财务数据采集

Universal

financial-data-collector

by daymade

从 yfinance 抓取美国上市公司股价、财报、WACC 参数和分析师预期,校验后输出带来源标注的标准化 JSON,适合 DCF、可比估值和财务分析前置取数。

做美股基本面分析时,它能从免费公开源一键抓取财务与市场数据,直接产出适配DCF和可比分析的结构化JSON,省去手工整理。

884数据与存储未扫描2026年3月5日

安装

claude skill add --url github.com/daymade/claude-code-skills/tree/main/financial-data-collector

文档

Financial Data Collector

Collect and validate real financial data for US public companies using free data sources. Output is a standardized JSON file ready for consumption by other financial skills.

Critical Constraints

NO FALLBACK values.

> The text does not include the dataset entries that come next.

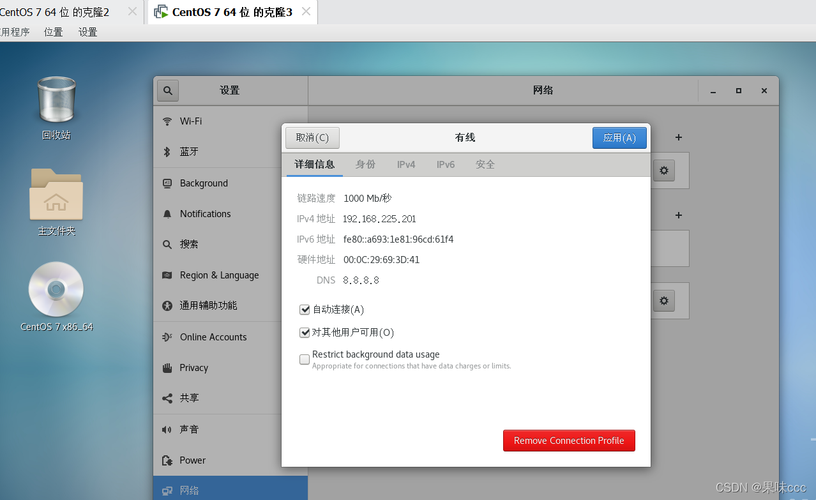The image size is (816, 500).
Task: Select the Notifications bell sidebar item
Action: point(204,214)
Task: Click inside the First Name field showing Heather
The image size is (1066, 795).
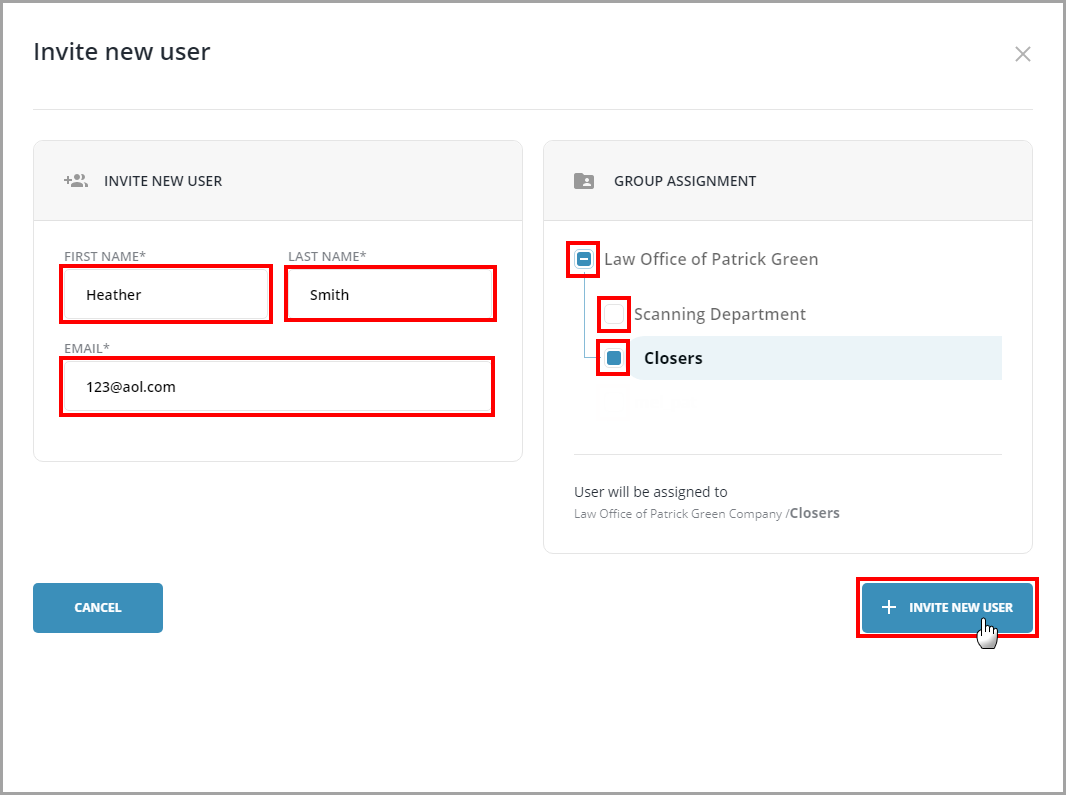Action: tap(165, 294)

If a field cannot be retrieved, set it to null with _source: "missing". Never substitute defaults (e.g., beta or 1.0). The downstream skill decides how to handle missing data.

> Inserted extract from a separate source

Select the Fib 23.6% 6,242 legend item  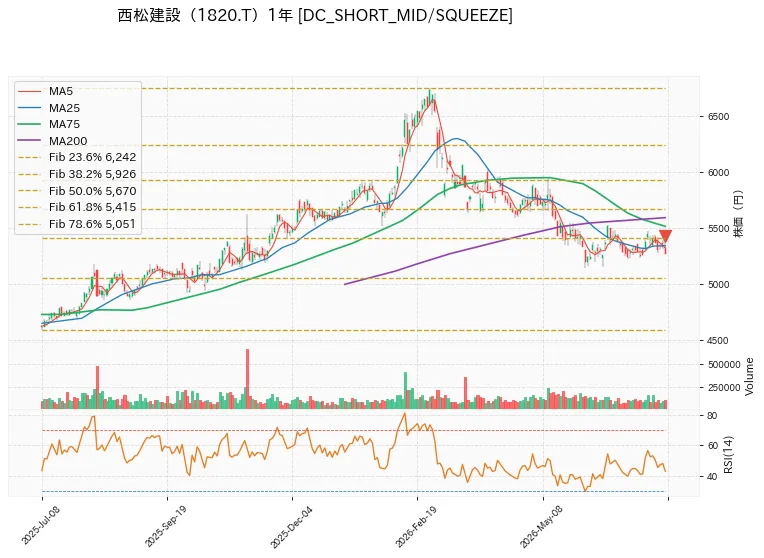click(77, 157)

Data source attribution is mandatory. Every data section must have a _source field.

CapEx sign convention: yfinance returns CapEx as negative (cash outflow). Preserve the original sign. Document the convention in output metadata. Do NOT flip signs.

yfinance FCF ≠ Investment bank FCF. yfinance FCF = Operating CF + CapEx (no SBC deduction). Flag this in output metadata so downstream DCF skills don't overstate FCF.

Workflow

Step 1: Collect Data

Run the collection script:

bash
python scripts/collect_data.py TICKER [--years 5] [--output path/to/output.json]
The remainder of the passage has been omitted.